Plus de cinq millions de dirhams partis en fumée

 

En 2014, tout un projet immobilier a été lancé sur une superficie d’un hectare et 200M2 sur la route de Meknès (hors site). Sur papier, ledit projet est piloté par l’Association des œuvres sociales de la commune urbaine d’Ifrane, mais en réalité il s’agit de la spéculation immobilière sous toutes ses formes.

 

Géré par le président de la commune, son frère et un autre cadre de la même commune, ce projet compte sept immeubles de seize appartements chacun, (soit un ensemble de 112 appartements). Sur papiers, les appartements devraient être cédés à des prix préférentiels aux employés de la commune, mais sur le terrain c’est une autre réalité.

 

Plus de dix ans plus tard, les pauvres employés attendent toujours l’enregistrement du fameux appartement au moment où des voix montent au créneau pour dénoncer la disparition de plus d’une dizaine. Dans le lot, on parle de plus de cinq millions de dirhams qui seraient détournés.

 

Les châteaux de Mme la Marquise..

 

Dans la ville, le phénomène de l’occupation illégale de l’espace public a pris des proportions alarmantes. Dans ce cadre, des élus de la commune donnent l’exemple, en manœuvrant comme bon leur semble, battant en brèche toutes les lois relatives au conflit d’intérêts, de trafic d’influence et de délits d’initié.
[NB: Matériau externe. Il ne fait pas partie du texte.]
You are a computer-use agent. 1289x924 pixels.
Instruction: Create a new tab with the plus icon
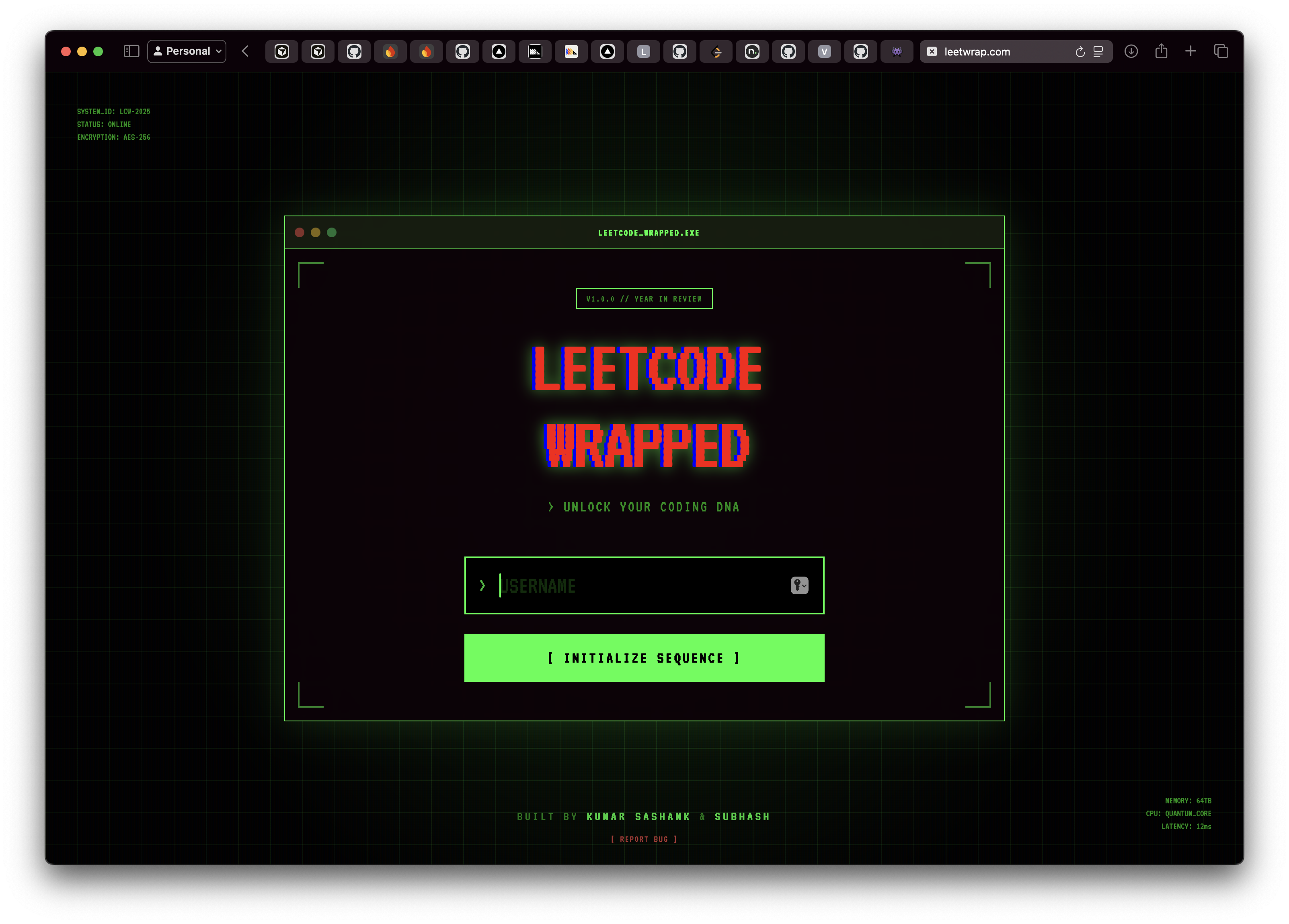1190,51
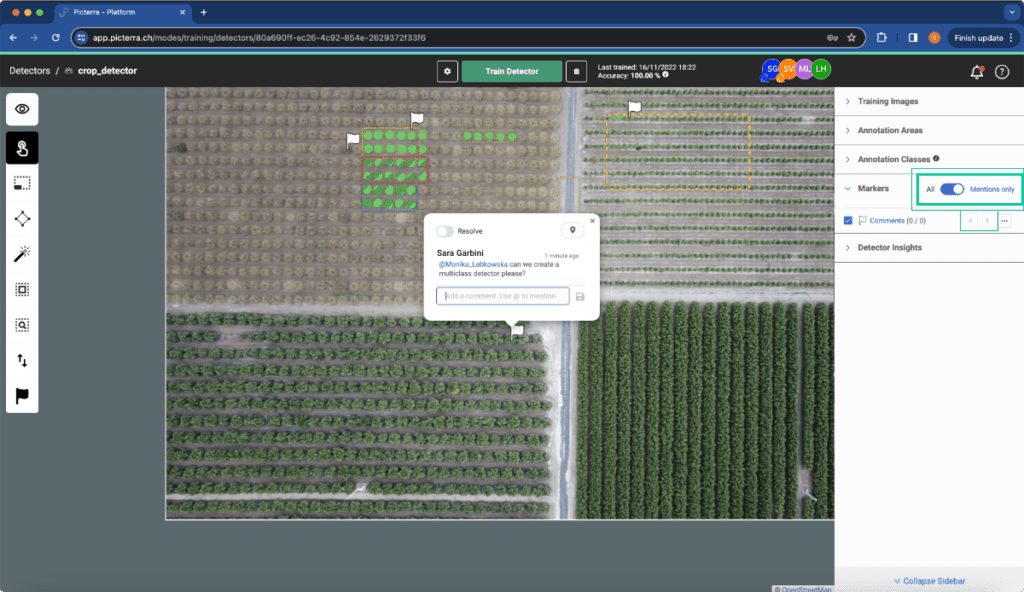Go to Detectors breadcrumb
The width and height of the screenshot is (1024, 592).
click(29, 71)
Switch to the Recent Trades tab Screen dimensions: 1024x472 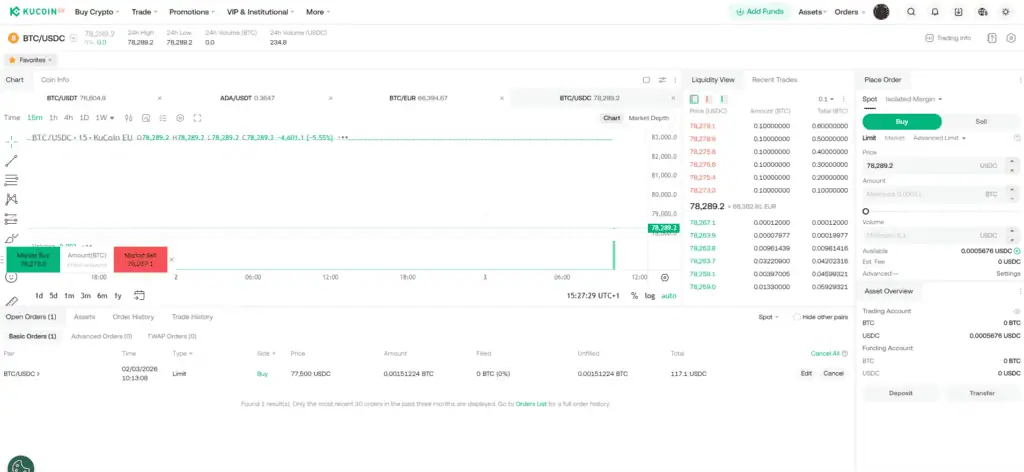(774, 79)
Tous ces circuits sont pilotés par l’«architecte du mal» qui coordonne toutes les «actions» avec la «station multiservices», communément appelée, non sans ironie, «guiche unique informel». Aucun secteur n’échappe à l’«état-major» de cette fameuse station qui dispose d’une situation de monopole dans cette zone géographique. Mais pas aux radars de la préfecture.

 

Dans certains cas, les choses frôlent l’anecdotique. Par exemple, lorsque la commission de contrôle qui veille au respect des normes et de la réglementation en vigueur en matière d’hygiène alimentaire, a épinglé le cafetier, chargé des cafés d’accueil et de pauses café lors des réceptions officielles à la préfecture et la commune, aucune suite n’a été donnée à l’affaire. De même, lorsqu’un fonctionnaire à l’administration d’Ifrane de l’Agence Nationale de la Conservation Foncière, du Cadastre et de la Cartographie, a été surpris en flagrant délit de manipulation des données, l’affaire n’a fait aucun bruit dans la ville, en vue de dévoiler ses éventuels complices. Dans ce monde qui paraît calme et silencieux, la machine du proxénétisme tourne à plein régime. Les clients modestes sont servis aux sites informels dans la ville, tandis que la clientèle du luxe est soigneusement orientée vers le site surnommé «les châteaux de Madame la Marquise» à l’extérieur de la ville. Vivement une autre colère royale.